Random Thoughts on Biden and Frist.
Two observations have been rattling around in my head, both failing to rise to the level of integrated thoughts about a larger theme. Since it doesn't look like they're going to, I'll flop 'em out there like fresh cod at the supermarket. Four bucks a pound.
1. Joe Biden is running for Secretary of State. I know he is one of the few more-or-less announced candidates for president, but he doesn't have a shot in hell. He's been in the Senate since 1972, for God's sake--far past his sell-by date. Senators are notoriously unelectable, and especially Senators who have served during seven intervening presidencies. He was elected when abortions were illegal! But while running for president, he has done an interesting job positioning himself as the Democratic voice of foreign policy. He has the gravitas of one of the wise old men, and the goodwill of Dems and Republicans. I think he's running in order to increase his visibility among Dems, one of whom he predicts will become prez. Biden as Secretary of State? Nice way to end a career of public service.
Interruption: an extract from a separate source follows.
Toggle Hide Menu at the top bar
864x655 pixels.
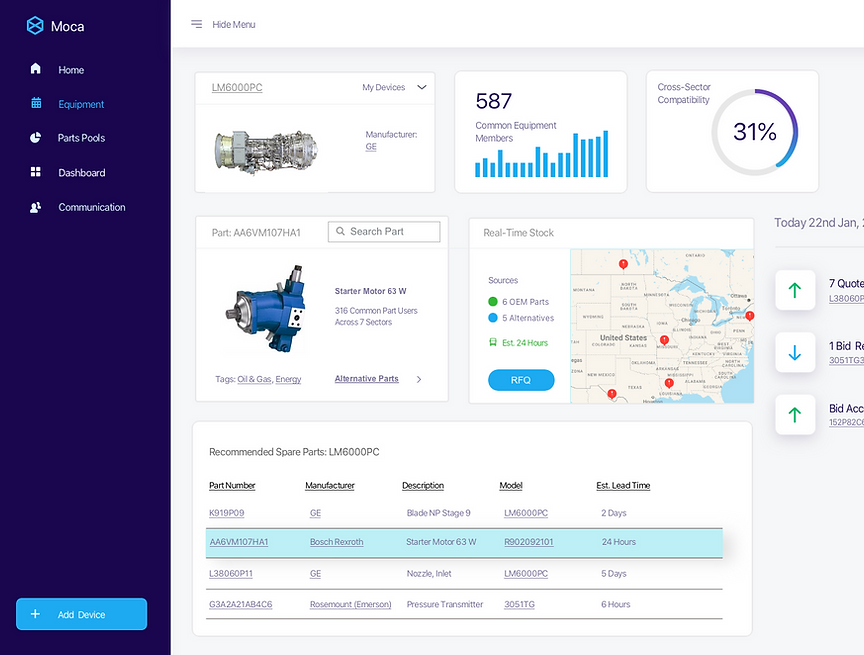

2. Bill Frist will not run for President. Another of the more-or-less announced candidates for president, Bill Frist is one of the most unfortunate characters in the entire GOP pantheon. He came to power late, during the ineffectual, corrupt period of GOP rule and added his own inimitable brand of futility to the process. He combines the worst qualities that his Democratic predecessor, Tom Daschle, brought to the table--an inability to exercise control over his caucus and a political compass that led him to use his MD to misdiagnose Terri Schiavo via videotape. His great accomplishment this session has been to pass immigration reform--for which a minority of his own party voted. He has spent his last two years carrying water for a president now regarded by most Americans as toxic. And of course, we can't forget the legal troubles Frist drags like an anchor, reminding everyone of his own tainted ethics.
In short, he's made damn near every mistake he could while Majority Leader.
As humiliated Republicans try to rebound from the horrors of Bush's second term, they will not look to the one politician who most typified their descent. After discussion with national Republicans sometime next Spring, Frist will quietly decide not to run again.
There you go, fresh fish for the fryin'.